How Idealistic Are You?

Here’s another quote from my files:

“Idealism must always prevail on the frontier, for the frontier, whether geographical or intellectual, offers little hope to those who see things as they are. To venture into the wilderness, one must see it, not as it is, but as it will be.”
Carl Becker, Kansas (1910), quoted by William Least Heat Moon in Prairyerth, p. 362.

What do you see, not as it is, but as it will be? Your church? Individuals within it? Yourself?

7 Responses to How Idealistic Are You?

  1. Rebecca, thanks for this useful perspective. We can get too attached to our vision of the ideal, which may cause us to miss possibilities we could never imagine.

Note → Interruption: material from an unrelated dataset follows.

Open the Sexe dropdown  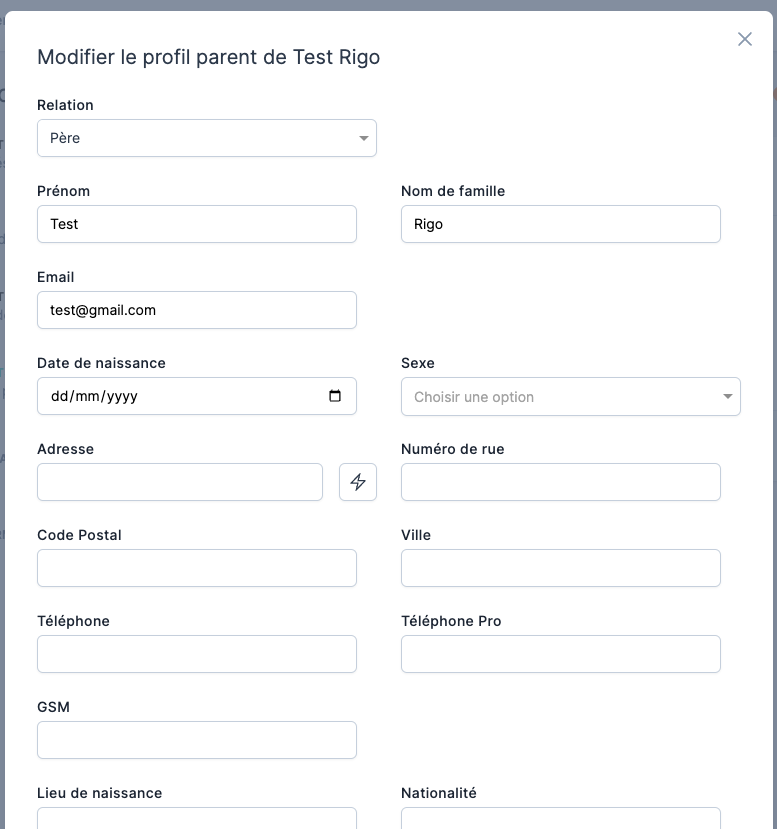point(570,397)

  2. I wonder about seeing a frontier as it will be, or seeing a frontier as a picture of possibilities. I think that idealism can be a trap for expectations to get caught. As I enter something new, a church, parenting, a situation, I want to maintain a vision, but do I want that vision to be the ideal? I want to maintain hope when challenges and troubles occur, which they will. I don’t want to get encumbered by my own idealism about the situation. That seems like a trap, unless the idealism includes meeting obstacles along the way in order to grow and mature.

  3. Thanks for these thoughtful comments. I’ll look for Merton’s book on Bernard. I didn’t know about it. To have compassion and humility as a leader, without being a pushover, is one of the biggest challenges we face.

  4. Margaret,

    I’ve been reading Merton’s book about Bernard of Clairvaux. Bernard was an idealist (So too was Merton) and struggled with the shift from immature to mature within the confines of the monastery. Not everyone could live the life of rigor without temptation. He had to learn compassion and humility in order to lead them at all. It’s not enough to have vision. One must have compassion for those who find it difficult to swallow.

  5. An interesting quote, thanks Margaret. I agree that there’s a difference between idealism and being “idealistic.” Or, between cultivating hopefulness, embracing adventure, and just being plain naïve. The most adventuresome explorers will be the most prepared for the hazards and unseen dangers of the journey—they are NOT idealist. They face adventure with sobriety. Only a naïve fool sets out with no plan for the return journey from the frontier lands.

    And, yes, thankfully, maturity tempers adolescent idealism. Discernment borne of experience and maturity allows one the capacity to be a hopeful realist, seeing things for what they are while able to hunker down and do the hard work of making things as they can be. Idealists only see how things “should” be, in their own minds, but rarely have the capacity to commit to making them so.

  6. Thanks, Tripp. As I continue to think about this, I’m wondering about the difference between mature and immature idealism. Perhaps one difference is the mature idealist is able to see the vision and be patient about steadily pursuing it, and the immature idealist is impatient. Another may be that the mature idealist is better able to relate to those who don’t yet see the vision without being overly critical of them.

  7. I am quite idealistic…and this quotation puts a positive spin on that. Thank you!